### WHAT YOU WILL DO
Reproduce, word for word, the part of the text on The Magic Key between "- Production companies: Collingwood" and "2000 until 2001.", inclusive.

═══ SOURCE EXTRACT ═══

- Genre: Adventure Children's
- Based on: Characters from the Oxford Reading Tree
- Written by: Diane Redmond Jan Page Mellie Buse James Mason Jocelyn Stevenson Lucy Daniel Raby Julie Middleton Joe Boyle
- Directed by: Tony Collingwood
- Voices of: Sophie Aldred Maria Darling David de Keyser Kate Harbour Adam Henderson David Holt Gary Martin Richard Pearce Emma Tate
- Composer: Roger Jackson
- Country of origin: United Kingdom
- No. of seasons: 1
- No. of episodes: 26

Production
- Producer: Christopher O'Hare
- Running time: 14 minutes 9 minutes (without educational segments; BBC One and CBeebies broadcast)
- Production companies: Collingwood O'Hare Entertainment Limited HIT Entertainment

Original release
- Network: BBC Two
- Release: 25 September 2000 – 11 June 2001

= The Magic Key =

Series of reading books for children

The Magic Key is a British educational animated television series based on the "Biff, Chip and Kipper" stories from the Oxford Reading Tree published by Oxford University Press, originally written by Roderick Hunt and illustrated by Alex Brychta. The series is co-produced by Collingwood O'Hare Entertainment Limited and HIT Entertainment in association with the BBC and aired within the BBC Schools strand on BBC Two from 2000 until 2001.

═══ SUPPLIED INFORMATION ═══

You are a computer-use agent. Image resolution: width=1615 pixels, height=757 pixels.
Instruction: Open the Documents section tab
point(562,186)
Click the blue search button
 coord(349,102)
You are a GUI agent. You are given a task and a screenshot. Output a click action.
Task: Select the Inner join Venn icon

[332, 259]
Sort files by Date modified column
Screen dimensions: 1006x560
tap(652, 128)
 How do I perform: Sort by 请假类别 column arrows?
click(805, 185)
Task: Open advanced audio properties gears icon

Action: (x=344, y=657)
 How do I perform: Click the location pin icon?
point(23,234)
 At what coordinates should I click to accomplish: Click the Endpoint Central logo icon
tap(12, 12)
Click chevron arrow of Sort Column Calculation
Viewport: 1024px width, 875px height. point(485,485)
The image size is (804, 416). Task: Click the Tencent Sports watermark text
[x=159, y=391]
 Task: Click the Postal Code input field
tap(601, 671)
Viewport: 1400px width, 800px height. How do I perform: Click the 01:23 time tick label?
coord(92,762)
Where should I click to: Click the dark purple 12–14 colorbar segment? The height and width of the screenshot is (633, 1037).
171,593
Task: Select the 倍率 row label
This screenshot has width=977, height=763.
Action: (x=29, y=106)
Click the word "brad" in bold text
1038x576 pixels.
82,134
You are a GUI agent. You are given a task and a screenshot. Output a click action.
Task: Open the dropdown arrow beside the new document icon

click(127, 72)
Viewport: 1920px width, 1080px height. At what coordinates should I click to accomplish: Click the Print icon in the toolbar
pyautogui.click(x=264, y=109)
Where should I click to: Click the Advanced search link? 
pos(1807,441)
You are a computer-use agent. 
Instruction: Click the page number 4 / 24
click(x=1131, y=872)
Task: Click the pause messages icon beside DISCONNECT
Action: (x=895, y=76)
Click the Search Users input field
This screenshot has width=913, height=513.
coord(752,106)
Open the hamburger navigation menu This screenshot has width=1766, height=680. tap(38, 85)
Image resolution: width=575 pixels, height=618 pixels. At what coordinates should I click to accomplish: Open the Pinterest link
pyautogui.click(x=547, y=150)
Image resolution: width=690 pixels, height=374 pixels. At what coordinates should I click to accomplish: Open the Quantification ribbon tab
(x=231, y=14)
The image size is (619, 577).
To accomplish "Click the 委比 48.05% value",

═══

### ANSWER BELOW
- Production companies: Collingwood O'Hare Entertainment Limited HIT Entertainment

Original release
- Network: BBC Two
- Release: 25 September 2000 – 11 June 2001

= The Magic Key =

Series of reading books for children

The Magic Key is a British educational animated television series based on the "Biff, Chip and Kipper" stories from the Oxford Reading Tree published by Oxford University Press, originally written by Roderick Hunt and illustrated by Alex Brychta. The series is co-produced by Collingwood O'Hare Entertainment Limited and HIT Entertainment in association with the BBC and aired within the BBC Schools strand on BBC Two from 2000 until 2001.